Shulman and Moore have selected the ninety entries for this volume after reviewing thousands. It was clearly a massive task and surely a frustrating one as page limitations required leaving out many pieces that they had wished to include. In their Introduction Shulman writes that as coeditor of the volume she saw “the opportunity to correct – stereotypes and misconceptions” such as “how frequently the second wave has been mischaracterized as a monolithic white women’s movement – merely reformist or even [an] elitist one.” The collection of writings found in Women’s Liberation! reveals the second wave’s great diversity of race, class, and ethnicity but also the “diversity of politics, emphases, styles, interests, sexual practice, aesthetics, and vision.”
The unquestioned success of the project rests squarely upon having fulfilled this mission. Shulman and Moore have reached into archives, attics, and dusty cartons to gather up the well-known texts of Betty Friedan, Flo Kennedy, Roxanne Dunbar-Ortiz, Alice Walker, and Susan Faludi as well as the hard to find and the out of print. The volume begins with the opening chapter, titled “The Problem That Has No Name,” of Friedan’s classic, The Feminine Mystique. The chapter remains a powerful, revealing, and contentious essay which concludes “We can no longer ignore that voice within women that says: “I want something more than my husband and my children and my home.” Five hundred pages later, in the book’s last entry, there is the Introduction, “Blame It on Feminism,” to Faludi’s 1991 book, Backlash, a volume the columnist Ellen Goodman called “spine-stiffening.”

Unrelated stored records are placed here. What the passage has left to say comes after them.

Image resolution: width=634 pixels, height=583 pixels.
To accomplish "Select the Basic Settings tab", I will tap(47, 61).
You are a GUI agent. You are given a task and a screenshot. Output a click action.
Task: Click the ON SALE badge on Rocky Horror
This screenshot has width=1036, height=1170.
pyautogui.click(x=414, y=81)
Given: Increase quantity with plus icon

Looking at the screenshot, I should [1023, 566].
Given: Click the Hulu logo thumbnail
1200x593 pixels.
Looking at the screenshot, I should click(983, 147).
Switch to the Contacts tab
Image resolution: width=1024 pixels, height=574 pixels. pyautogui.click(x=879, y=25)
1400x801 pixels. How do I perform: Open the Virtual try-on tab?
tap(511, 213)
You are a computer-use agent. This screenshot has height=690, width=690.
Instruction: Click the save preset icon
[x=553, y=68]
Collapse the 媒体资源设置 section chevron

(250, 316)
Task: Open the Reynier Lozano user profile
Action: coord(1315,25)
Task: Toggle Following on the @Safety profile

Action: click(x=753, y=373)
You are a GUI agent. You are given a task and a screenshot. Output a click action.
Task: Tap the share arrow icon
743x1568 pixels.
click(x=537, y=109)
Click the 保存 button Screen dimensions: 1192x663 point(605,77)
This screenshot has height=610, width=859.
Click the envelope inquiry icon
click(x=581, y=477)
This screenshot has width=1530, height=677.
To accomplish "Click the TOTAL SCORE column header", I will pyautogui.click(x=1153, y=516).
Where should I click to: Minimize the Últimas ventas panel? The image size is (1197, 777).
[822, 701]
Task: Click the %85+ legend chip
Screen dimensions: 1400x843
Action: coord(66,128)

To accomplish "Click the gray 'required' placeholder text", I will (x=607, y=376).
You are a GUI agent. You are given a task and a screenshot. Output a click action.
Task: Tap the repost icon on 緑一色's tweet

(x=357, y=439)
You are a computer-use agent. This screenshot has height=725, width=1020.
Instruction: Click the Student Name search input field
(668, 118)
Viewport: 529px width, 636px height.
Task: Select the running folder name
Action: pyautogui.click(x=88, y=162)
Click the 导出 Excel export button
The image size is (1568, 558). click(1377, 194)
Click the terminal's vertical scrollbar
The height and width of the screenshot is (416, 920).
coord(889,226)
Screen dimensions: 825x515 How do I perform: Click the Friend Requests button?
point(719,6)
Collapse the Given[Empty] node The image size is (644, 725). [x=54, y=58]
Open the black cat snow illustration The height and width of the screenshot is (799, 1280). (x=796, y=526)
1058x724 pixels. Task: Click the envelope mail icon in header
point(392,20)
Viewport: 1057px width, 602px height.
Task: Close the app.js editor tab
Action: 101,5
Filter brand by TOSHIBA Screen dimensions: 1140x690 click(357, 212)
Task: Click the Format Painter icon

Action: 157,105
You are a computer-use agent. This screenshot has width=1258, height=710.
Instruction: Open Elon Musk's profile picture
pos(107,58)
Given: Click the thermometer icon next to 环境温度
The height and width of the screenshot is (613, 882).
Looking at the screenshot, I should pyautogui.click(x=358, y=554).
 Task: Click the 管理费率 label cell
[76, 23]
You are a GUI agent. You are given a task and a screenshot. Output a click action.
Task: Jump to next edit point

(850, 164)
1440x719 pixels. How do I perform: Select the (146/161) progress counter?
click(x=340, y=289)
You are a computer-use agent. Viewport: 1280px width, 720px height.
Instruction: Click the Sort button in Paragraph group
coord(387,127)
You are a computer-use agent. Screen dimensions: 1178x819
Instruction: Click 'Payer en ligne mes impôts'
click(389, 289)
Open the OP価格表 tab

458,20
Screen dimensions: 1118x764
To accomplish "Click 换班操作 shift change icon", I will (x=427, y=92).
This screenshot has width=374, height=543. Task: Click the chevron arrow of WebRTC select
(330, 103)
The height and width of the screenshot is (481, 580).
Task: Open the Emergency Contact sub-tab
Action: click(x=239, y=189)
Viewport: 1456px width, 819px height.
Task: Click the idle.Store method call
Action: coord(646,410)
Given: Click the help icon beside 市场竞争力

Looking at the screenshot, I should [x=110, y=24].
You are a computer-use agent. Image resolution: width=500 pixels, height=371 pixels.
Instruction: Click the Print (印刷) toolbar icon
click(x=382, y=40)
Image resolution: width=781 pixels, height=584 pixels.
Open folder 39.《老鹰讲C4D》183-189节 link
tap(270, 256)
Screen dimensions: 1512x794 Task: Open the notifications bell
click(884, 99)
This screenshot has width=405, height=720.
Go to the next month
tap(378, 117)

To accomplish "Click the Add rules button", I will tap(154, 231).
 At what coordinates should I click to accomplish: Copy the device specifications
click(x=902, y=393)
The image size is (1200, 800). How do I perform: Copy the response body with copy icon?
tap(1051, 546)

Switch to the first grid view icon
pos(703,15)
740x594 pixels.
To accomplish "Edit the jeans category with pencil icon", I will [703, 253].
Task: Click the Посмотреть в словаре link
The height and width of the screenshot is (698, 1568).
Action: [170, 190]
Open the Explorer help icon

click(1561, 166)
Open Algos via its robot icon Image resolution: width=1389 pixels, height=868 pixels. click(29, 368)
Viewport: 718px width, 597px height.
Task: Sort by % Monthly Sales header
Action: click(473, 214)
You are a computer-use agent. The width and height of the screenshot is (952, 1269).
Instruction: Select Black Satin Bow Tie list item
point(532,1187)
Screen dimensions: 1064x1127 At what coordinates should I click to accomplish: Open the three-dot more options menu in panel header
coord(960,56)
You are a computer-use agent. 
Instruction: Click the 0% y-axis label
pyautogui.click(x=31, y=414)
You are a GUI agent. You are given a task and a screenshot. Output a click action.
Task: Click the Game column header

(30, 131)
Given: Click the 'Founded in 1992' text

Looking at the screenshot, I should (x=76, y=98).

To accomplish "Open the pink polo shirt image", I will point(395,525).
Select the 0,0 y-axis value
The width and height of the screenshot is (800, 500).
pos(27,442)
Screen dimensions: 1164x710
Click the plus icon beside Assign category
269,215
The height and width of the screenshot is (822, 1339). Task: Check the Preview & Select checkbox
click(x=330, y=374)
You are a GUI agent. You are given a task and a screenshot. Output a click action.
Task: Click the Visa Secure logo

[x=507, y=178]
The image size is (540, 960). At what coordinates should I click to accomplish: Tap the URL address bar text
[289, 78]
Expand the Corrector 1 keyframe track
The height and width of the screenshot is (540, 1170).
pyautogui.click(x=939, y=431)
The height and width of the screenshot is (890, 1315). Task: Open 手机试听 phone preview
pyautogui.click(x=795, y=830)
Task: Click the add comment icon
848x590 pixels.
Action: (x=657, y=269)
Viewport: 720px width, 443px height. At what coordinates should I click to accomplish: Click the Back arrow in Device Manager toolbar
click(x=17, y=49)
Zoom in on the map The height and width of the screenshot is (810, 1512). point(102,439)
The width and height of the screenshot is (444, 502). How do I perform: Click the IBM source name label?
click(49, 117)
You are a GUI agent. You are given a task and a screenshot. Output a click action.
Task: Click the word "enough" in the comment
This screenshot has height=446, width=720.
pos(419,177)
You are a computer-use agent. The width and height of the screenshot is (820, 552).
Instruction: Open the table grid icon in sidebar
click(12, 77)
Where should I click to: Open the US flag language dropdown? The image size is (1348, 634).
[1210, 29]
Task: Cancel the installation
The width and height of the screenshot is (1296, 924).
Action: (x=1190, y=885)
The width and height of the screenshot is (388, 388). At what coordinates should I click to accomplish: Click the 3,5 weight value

The range of the remaining eighty-eight essays is exactly what drew Shulman to the project. They reveal a diversity of politics – debates, for example, among and within racial groups: Mary Ann Weathers arguing that women’s liberation should be used to unite “the entire revolutionary movement consisting of women, men, and children”; Frances M. Beals insisting “white feminist groups must become anti-imperialist and anti-racist”; Doris Wright insisting that feminism does not detract from the Black freedom struggle and that nothing justifies men attempting to dominate women; Mitsuye Yamada unfolding an argument for the rejection of “shikataganai,” or resigned acceptance, and demanding visibility; Cherrie Moraga using the perspective of a lesbian to explore how victims can oppress one another. (Illustration: Seneca Falls Convention, sos.oregon.gov)
Women’s Liberation! contains iconic essays that remain compelling. Pauli Murray and Mary O. Eastwood’s “Jane Crow and the Law” makes the argument that adding “sex” to Title VII of the 1964 Civil Rights Act would protect women from discrimination in their right to employment. Their work greatly influenced lawyer Ruth Bader Ginsburg. Anne Koedt’s “The Myth of the Vaginal Orgasm” put in writing what many women knew. “Why I Want a Wife,” Judy Syfers’ analysis of women’s domestic duties concludes, “My God, who wouldn’t want a wife? And after publication in 1970 Carol Hanisch’s phrase “the personal is political” became, according to Shulman and Moore, “an international byword.”